◆ Exercise details
Please retype the rows from the line with "Where should I" up to and including the line with "click(648, 310)", leaving out the pictures.

◆ Material shown

## Start

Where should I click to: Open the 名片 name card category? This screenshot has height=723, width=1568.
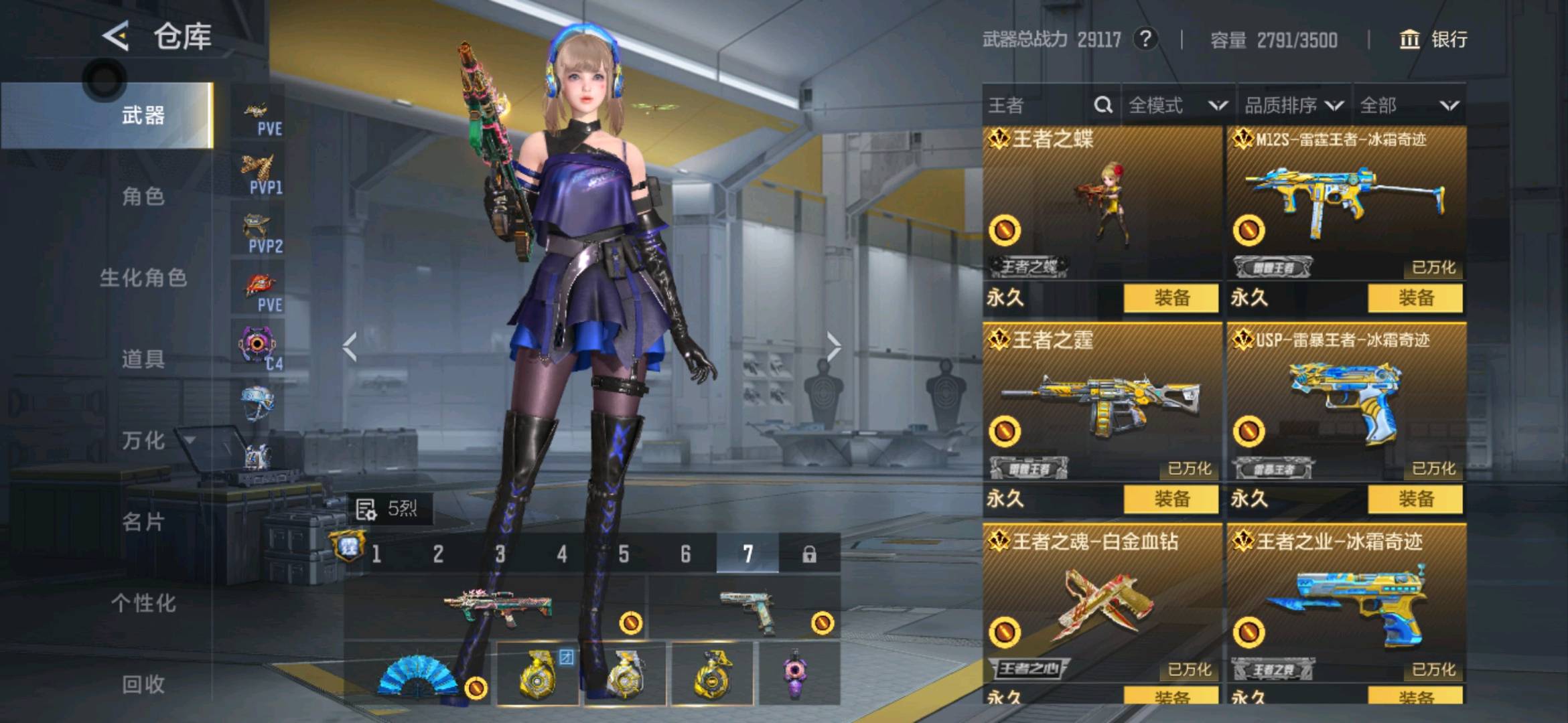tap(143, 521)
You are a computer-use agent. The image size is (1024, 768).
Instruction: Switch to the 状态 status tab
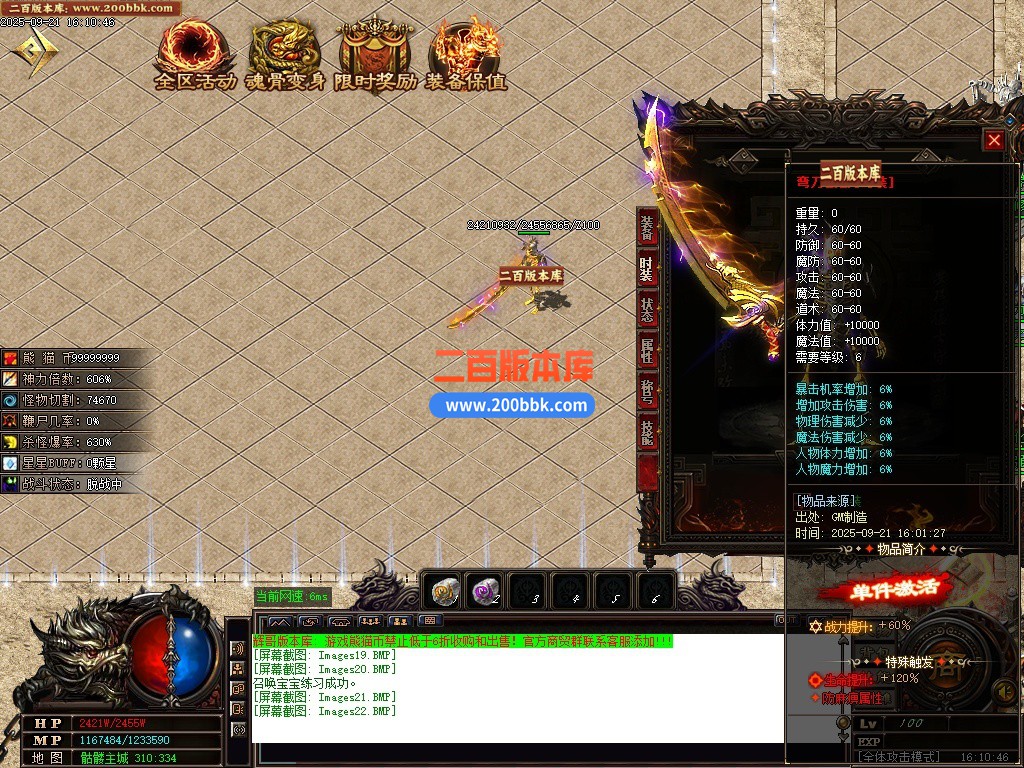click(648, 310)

## End
## Start

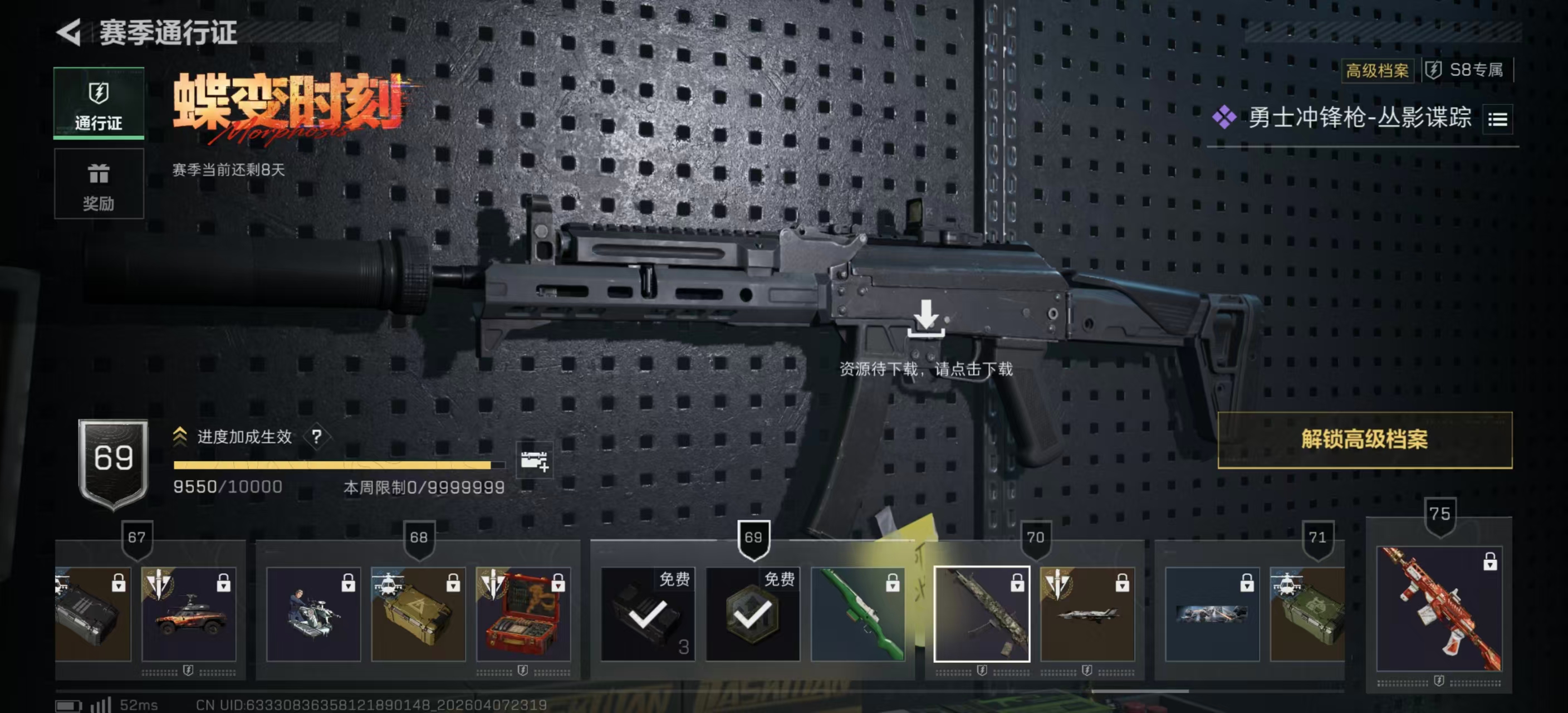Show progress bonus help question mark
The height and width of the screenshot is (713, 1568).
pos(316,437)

## End

◆ Answer to this exercise
Where should I click to: Open the 名片 name card category? This screenshot has height=723, width=1568.
tap(143, 521)
You are a computer-use agent. The image size is (1024, 768).
Instruction: Switch to the 状态 status tab
click(648, 310)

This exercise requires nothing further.